» YOUR TASK: Below are several entries. Transcribe exactly those lines that fall from the one with "Sport (801, 974)" through the one with "BCMTY (209, 66)", end lines included.

» SUPPLIED MATERIAL:
- - -

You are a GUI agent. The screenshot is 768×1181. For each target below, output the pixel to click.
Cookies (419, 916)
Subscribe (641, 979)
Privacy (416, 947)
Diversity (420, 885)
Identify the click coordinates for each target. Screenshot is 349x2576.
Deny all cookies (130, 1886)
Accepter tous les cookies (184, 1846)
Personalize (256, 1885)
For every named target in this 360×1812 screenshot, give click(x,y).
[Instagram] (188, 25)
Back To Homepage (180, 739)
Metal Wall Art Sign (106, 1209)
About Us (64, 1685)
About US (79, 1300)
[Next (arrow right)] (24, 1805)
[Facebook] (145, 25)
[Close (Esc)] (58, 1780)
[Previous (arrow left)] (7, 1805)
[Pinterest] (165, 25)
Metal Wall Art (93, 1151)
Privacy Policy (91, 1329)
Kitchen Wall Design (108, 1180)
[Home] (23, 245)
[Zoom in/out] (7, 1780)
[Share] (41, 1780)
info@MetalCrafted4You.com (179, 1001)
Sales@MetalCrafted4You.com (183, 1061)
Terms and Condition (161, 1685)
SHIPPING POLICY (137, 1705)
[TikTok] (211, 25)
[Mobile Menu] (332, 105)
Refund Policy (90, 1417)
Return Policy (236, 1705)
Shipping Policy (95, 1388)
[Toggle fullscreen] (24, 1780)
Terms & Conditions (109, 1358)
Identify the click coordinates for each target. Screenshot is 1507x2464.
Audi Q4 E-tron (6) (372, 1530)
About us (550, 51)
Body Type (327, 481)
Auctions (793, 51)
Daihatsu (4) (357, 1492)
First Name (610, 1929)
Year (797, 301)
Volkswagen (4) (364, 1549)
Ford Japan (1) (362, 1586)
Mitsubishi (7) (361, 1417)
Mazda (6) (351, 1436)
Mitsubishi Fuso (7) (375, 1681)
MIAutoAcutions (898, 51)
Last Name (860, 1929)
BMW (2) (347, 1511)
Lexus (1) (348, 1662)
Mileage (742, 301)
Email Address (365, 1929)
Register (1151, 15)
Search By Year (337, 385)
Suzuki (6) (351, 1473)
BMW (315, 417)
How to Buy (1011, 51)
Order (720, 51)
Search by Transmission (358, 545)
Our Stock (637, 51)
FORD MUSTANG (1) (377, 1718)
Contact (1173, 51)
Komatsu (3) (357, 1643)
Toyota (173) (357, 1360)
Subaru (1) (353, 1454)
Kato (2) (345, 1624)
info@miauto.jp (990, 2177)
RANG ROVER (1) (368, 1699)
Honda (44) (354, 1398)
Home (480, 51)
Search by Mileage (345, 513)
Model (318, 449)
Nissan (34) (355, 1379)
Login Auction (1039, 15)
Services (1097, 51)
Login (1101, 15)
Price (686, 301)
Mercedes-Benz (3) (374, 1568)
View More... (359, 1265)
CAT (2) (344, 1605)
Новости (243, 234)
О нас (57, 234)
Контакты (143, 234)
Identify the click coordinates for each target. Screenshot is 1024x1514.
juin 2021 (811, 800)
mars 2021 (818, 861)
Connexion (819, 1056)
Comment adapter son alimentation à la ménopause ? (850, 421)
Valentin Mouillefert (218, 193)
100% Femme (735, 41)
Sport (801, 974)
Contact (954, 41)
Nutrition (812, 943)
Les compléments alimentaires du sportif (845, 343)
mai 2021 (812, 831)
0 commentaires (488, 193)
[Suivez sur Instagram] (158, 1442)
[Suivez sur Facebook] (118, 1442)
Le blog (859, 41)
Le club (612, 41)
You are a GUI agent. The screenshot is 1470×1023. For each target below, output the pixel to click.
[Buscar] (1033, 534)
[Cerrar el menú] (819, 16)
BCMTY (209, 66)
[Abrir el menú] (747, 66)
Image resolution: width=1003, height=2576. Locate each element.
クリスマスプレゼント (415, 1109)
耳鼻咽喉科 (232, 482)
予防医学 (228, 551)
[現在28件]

- - -

» YOUR RESPONSE:
Sport (801, 974)
Contact (954, 41)
Nutrition (812, 943)
Les compléments alimentaires du sportif (845, 343)
mai 2021 (812, 831)
0 commentaires (488, 193)
[Suivez sur Instagram] (158, 1442)
[Suivez sur Facebook] (118, 1442)
Le blog (859, 41)
Le club (612, 41)
You are a GUI agent. The screenshot is 1470×1023. For each target below, output the pixel to click.
[Buscar] (1033, 534)
[Cerrar el menú] (819, 16)
BCMTY (209, 66)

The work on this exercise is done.